We turned to no other than Zoe Wanda – a lifelong friend and Hynobirthing Teacher from North London. Due to our busy schedules, we opted to have half day session, where we managed to cover the course in one sitting in the comfort of our home. The session was calming, insightful and transformed my thoughts and feelings around birth. This alongside Zoe’s affirmation cards, helped me to focus and hone in on my power during birth – something I hadn’t truly considered before.
I can’t recommend hypnobirthing enough to expecting parents. It completely changed my birth experience the second time around and I look back on the birth itself with a sense of pride and fondness.
Maternity Photos that I will love until the end of time
Ironically, getting in front of the camera for most photographers doesn’t come naturally. But I knew whether I took them myself or sought after my favourite photographers, I was going to document my second pregnancy properly – and I’m so glad that I did!
My first set of Maternity Photos were taken by Amy of Fields Photography London, a local photographer specialising in Motherhood photography. We got outdoors at the crack of dawn on a misty May morning to take advantage of the gorgeous light. I’ll never forget the feeling of wet grass on the soles of my feet as I stood in the warm sunlight wearing what can only be described as: a layered cake of a dress. I felt gorgeous and powerful with my growing bump and I think it shows.

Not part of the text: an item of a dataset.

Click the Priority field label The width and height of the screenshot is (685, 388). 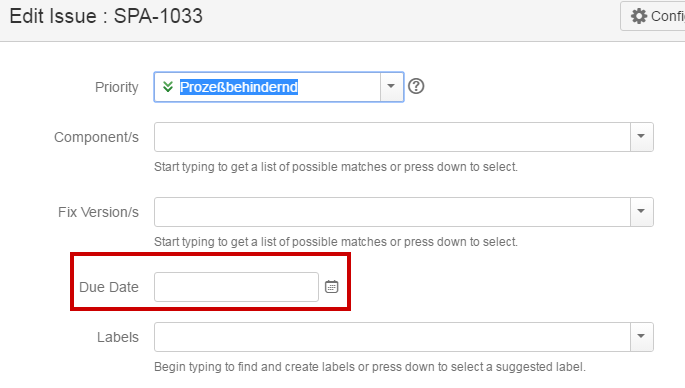117,87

I also opted to have some photos taken with my partner, something that we had done ourselves with our first. To my surprise and joy, he really got into and as a result, we both enjoyed every moment. It made me think about the Mamas I have in front of my camera, and how I want them to feel during their sessions: beautiful, powerful and most of all, loved.
Asking for help
It wasn’t all smooth sailing. Unlike my first pregnancy, I felt really low at times, especially towards the end. I had also caught Covid-19 and was hospitalised for 3 days, which I believe impacted my perspective massively. I tried my best to speak freely about how I was feeling, and I cried a lot in hopes to relieve some of my anxiety and sadness. I couldn’t pinpoint the cause, but I spoke with my midwife who referred me to a postnatal therapist.
I’ll never know what caused this dark spell in my pregnancy, but being honest with those around me, let to getting the invaluable help I never knew I needed. Mental health and pregnancy go hand in hand. I feel so grateful to now look back on that time as just a sad time and nothing more. If you are feeling low at any part of your pregnancy journey, I urge you to talk someone. The last thing you want to feel is alone.